Il est également nécessaire de mieux articuler ces structures de prévention et d'accompagnement qui interviennent dans des champs distincts mais néanmoins contigus. À titre d'exemple, la Caisse nationale des allocations familiales observe que seuls 36 % des points d'accueil écoute jeunes disposent d'un partenariat formalisé avec une maison des adolescents, alors que les dispositifs sont proches.
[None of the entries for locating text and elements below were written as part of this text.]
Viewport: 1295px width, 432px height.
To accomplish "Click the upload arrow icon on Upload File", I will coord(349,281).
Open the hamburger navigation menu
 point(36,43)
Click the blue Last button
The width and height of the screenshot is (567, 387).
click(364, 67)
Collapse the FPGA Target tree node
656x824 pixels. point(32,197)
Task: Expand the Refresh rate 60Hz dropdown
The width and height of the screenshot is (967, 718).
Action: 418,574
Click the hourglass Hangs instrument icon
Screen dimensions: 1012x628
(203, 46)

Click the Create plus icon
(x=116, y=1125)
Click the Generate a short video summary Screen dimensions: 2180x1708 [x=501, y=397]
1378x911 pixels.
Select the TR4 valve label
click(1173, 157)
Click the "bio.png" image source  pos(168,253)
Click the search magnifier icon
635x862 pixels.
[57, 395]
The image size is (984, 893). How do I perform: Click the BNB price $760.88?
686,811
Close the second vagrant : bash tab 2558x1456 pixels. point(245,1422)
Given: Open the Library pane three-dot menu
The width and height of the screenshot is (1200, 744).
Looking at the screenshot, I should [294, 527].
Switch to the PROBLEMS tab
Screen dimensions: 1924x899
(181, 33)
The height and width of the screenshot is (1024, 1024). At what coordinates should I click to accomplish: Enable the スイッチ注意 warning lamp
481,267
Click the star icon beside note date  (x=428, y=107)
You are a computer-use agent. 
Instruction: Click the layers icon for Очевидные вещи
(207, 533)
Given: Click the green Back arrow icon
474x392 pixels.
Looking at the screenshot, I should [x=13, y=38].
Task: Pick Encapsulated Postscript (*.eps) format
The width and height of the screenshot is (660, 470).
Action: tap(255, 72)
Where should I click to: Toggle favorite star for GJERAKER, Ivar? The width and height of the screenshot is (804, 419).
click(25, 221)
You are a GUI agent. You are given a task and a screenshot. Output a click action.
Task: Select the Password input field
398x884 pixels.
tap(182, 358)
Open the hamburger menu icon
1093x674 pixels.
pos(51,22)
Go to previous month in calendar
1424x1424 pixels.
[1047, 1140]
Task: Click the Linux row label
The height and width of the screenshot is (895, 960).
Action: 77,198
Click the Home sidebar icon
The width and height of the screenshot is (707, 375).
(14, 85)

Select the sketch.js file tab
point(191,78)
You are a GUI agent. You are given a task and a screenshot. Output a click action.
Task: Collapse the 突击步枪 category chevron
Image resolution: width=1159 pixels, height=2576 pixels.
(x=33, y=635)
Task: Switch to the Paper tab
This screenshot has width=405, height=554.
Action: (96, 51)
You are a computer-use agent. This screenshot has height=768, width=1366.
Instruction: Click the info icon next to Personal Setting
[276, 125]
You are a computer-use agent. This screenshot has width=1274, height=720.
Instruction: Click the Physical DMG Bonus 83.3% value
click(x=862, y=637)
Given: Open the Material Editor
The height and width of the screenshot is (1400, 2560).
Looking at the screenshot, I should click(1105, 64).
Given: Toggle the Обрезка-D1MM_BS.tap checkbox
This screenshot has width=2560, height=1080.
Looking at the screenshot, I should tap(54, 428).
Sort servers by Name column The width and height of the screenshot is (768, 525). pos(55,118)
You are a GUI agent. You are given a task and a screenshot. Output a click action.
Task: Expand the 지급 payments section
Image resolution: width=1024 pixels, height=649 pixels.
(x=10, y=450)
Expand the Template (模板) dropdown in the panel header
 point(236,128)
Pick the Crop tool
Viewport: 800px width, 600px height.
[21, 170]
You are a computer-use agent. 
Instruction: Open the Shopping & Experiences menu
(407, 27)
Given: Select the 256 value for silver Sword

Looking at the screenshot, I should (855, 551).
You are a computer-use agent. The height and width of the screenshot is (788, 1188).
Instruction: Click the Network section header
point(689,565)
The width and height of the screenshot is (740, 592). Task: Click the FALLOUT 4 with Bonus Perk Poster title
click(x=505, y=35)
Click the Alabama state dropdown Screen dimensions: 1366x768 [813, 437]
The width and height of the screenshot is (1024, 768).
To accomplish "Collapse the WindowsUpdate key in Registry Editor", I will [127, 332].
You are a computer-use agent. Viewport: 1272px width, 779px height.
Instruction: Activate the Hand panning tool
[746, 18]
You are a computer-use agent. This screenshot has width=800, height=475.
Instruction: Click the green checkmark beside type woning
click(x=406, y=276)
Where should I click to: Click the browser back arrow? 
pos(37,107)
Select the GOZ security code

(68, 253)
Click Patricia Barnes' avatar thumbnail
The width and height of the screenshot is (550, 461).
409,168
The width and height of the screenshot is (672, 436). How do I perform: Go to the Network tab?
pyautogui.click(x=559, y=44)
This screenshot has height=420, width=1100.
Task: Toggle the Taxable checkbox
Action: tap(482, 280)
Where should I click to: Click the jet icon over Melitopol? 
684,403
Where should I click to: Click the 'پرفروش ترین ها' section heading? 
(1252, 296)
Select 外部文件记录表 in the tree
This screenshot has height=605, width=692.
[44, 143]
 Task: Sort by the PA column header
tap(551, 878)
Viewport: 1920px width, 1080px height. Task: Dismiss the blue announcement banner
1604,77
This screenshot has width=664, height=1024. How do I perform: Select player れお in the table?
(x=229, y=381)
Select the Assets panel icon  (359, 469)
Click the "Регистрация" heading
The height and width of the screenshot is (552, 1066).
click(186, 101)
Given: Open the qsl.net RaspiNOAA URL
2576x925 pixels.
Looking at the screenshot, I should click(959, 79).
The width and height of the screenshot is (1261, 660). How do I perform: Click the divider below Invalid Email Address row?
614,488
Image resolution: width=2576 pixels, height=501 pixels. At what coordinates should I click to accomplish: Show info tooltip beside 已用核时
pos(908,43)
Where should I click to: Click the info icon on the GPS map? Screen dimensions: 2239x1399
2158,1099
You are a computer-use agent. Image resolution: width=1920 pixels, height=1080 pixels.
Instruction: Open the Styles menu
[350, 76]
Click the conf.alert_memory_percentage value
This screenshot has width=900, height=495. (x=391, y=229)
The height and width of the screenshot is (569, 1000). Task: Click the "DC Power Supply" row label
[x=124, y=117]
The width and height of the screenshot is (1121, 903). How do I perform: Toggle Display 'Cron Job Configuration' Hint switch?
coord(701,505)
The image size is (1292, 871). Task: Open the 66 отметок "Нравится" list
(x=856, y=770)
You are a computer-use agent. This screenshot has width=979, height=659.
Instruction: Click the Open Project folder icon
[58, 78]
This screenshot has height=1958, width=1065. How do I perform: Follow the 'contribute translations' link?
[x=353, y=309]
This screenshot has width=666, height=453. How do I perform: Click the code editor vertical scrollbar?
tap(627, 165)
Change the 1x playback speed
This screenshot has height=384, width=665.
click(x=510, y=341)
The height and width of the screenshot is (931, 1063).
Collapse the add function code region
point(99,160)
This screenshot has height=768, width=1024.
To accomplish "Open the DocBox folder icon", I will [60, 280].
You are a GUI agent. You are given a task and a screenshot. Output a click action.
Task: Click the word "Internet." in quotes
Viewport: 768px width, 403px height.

L'extension progressive des responsabilités confiées à la CNAF, avec le pilotage de nombreux dispositifs concernant la jeunesse et la parentalité, est un pas dans cette direction.

L'élaboration d'orientations stratégiques pour les politiques sociales locales doit être l'occasion de rapprocher ces acteurs.

On peut noter par exemple que le conseil départemental de la Somme a élargi à la prévention son schéma départemental de la protection de l'enfance et qu'à ce titre, il y mentionne aussi bien le soutien à la parentalité que la prévention spécialisée, avec l'objectif de développer la connaissance mutuelle des acteurs de la prévention et de la protection de l'enfance au sein d'un réseau territorial dont il assure l'animation.

Initialement axés sur la petite enfance, les schémas départementaux des services aux familles gagneraient à systématiquement comporter un volet jeunesse, celui-ci devant incorporer les politiques de prévention à l'égard des adolescents et jeunes adultes.

Il pourrait en être de même, dans certains cas, des conventions territoriales globales conclues entre les caisses d'allocations familiales et les intercommunalités.

Recommandation : mieux valoriser et articuler les interventions des structures de prévention et d'accompagnement des jeunes en situation de vulnérabilité et de leurs familles en décloisonnant les politiques sociales locales en direction des enfants et des jeunes.


* 163 Rapport d'information n° 4429 (14 ème législature) sur l'avenir de la prévention spécialisée, M. Denis Jacquat et Mme Kheira Bouziane-Laroussi, 1 er février 2017.